-- Study material follows --

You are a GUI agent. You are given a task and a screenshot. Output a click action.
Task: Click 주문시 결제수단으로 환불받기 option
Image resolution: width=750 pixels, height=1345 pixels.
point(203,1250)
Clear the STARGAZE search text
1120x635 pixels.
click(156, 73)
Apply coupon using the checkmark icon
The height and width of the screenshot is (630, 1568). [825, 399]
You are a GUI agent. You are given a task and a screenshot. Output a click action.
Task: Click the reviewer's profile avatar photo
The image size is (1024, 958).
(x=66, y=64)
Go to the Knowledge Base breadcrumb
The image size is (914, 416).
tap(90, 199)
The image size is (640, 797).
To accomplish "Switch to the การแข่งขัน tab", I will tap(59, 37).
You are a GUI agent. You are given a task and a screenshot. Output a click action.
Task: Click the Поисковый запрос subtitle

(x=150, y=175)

-- Study material concluded --

Work required: The data should be printed again exactly, line for line.

Solution:
You are a GUI agent. You are given a task and a screenshot. Output a click action.
Task: Click 주문시 결제수단으로 환불받기 option
Image resolution: width=750 pixels, height=1345 pixels.
point(203,1250)
Clear the STARGAZE search text
1120x635 pixels.
click(156, 73)
Apply coupon using the checkmark icon
The height and width of the screenshot is (630, 1568). [825, 399]
You are a GUI agent. You are given a task and a screenshot. Output a click action.
Task: Click the reviewer's profile avatar photo
The image size is (1024, 958).
(x=66, y=64)
Go to the Knowledge Base breadcrumb
The image size is (914, 416).
tap(90, 199)
The image size is (640, 797).
To accomplish "Switch to the การแข่งขัน tab", I will tap(59, 37).
You are a GUI agent. You are given a task and a screenshot. Output a click action.
Task: Click the Поисковый запрос subtitle

(x=150, y=175)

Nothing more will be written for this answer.